_Task statement_: Continue the text on the nomic-embed-text embedding model, beginning right after its final line of code.

The 512-Token Bottleneck
Most popular embedding models — all-MiniLM-L6-v2, OpenAI text-embedding-3-small, BGE-base — have a maximum context of 512 tokens. For short sentences and paragraphs, this is fine. For embedding full documents, meeting transcripts, or long legal clauses, 512 tokens forces chunking strategies that break semantic context across boundaries.
nomic-embed-text-v1.5 raises that limit to 8192 tokens with no performance degradation on short-text tasks.
Matryoshka Embeddings
Traditional embedding models produce fixed-dimension vectors (e.g., 768-dim). Matryoshka Representation Learning (MRL) trains models so that the first N dimensions of a longer vector are themselves a high-quality embedding. nomic-embed-text supports 512, 256, and 128-dim slices from its 768-dim output:
from sentence_transformers import SentenceTransformer
model = SentenceTransformer("nomic-ai/nomic-embed-text-v1.5", trust_remote_code=True)
# Full 768-dim embedding
texts = ["search_query: How does attention mechanism work in transformers?"]
embeddings_768 = model.encode(texts)
# 256-dim Matryoshka slice (truncate, then renormalize)
import numpy as np
embeddings_256 = embeddings_768[:, :256]
embeddings_256 = embeddings_256 / np.linalg.norm(embeddings_256, axis=1, keepdims=True)
print(f"Full embedding shape: {embeddings_768.shape}")
print(f"Compressed embedding shape: {embeddings_256.shape}")

_Data under study_:
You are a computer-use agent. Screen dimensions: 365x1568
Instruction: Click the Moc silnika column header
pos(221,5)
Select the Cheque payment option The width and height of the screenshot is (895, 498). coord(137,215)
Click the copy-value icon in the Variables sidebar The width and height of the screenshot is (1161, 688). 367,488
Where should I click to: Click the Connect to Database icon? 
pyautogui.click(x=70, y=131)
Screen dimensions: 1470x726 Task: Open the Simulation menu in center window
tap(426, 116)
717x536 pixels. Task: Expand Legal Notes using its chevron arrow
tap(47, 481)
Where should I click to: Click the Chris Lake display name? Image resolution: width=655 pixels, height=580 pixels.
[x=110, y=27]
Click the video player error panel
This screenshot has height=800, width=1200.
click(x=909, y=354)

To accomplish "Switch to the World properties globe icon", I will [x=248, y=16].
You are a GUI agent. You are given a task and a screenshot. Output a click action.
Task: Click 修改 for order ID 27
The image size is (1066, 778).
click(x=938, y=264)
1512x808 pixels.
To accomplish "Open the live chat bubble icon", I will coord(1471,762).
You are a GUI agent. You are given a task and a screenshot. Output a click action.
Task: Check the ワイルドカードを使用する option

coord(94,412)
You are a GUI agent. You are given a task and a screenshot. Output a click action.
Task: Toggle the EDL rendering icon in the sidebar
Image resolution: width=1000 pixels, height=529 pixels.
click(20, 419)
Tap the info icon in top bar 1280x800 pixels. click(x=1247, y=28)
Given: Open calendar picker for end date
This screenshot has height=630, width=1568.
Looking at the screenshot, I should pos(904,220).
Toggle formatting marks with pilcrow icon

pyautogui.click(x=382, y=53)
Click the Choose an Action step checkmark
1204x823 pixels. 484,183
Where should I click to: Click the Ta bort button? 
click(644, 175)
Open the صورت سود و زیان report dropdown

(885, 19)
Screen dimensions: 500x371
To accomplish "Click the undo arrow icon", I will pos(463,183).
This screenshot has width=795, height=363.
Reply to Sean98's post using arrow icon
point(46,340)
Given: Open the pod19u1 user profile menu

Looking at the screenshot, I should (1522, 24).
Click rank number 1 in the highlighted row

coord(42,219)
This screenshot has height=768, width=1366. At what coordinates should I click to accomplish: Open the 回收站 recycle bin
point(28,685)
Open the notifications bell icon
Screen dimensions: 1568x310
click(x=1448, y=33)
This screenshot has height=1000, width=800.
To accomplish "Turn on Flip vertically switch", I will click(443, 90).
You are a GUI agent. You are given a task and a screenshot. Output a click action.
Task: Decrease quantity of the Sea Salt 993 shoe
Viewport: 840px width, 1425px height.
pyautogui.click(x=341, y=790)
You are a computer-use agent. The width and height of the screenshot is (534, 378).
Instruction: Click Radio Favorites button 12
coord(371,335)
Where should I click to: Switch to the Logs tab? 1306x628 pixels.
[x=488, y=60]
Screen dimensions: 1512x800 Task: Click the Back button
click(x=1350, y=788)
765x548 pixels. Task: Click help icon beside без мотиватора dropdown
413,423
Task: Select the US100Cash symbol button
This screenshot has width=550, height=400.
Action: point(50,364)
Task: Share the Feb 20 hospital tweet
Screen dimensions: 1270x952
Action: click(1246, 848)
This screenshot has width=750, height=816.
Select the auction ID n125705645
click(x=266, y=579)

_Reply_:
Task Prefix Convention
nomic-embed uses prefixes to signal the embedding use case:
# For retrieval queries
query_embedding = model.encode(["search_query: What causes transformer models to hallucinate?"])
# For documents being indexed
doc_embedding = model.encode(["search_document: Hallucination in LLMs occurs when..."])
# For classification/clustering (no prefix)
cluster_embedding = model.encode(["Machine learning is a subset of artificial intelligence"])
MTEB Performance
nomic-embed-text-v1.5 achieves an MTEB (Massive Text Embedding Benchmark) average of 62.3% — competitive with OpenAI's text-embedding-3-small (62.3%) and substantially better than all-MiniLM-L6-v2 (56.3%). The key differentiator is the 8192 context at equivalent quality.
nomic-embed-vision
Nomic also released nomic-embed-vision, a CLIP-compatible image embedding model aligned to the same embedding space as nomic-embed-text. This means you can embed both images and text into the same vector space and do cross-modal retrieval without a separate model:
from PIL import Image
from sentence_transformers import SentenceTransformer
vision_model = SentenceTransformer("nomic-ai/nomic-embed-vision-v1.5", trust_remote_code=True)
text_model = SentenceTransformer("nomic-ai/nomic-embed-text-v1.5", trust_remote_code=True)
image_emb = vision_model.encode(Image.open("diagram.png"))
text_emb = text_model.encode(["search_query: neural network architecture diagram"])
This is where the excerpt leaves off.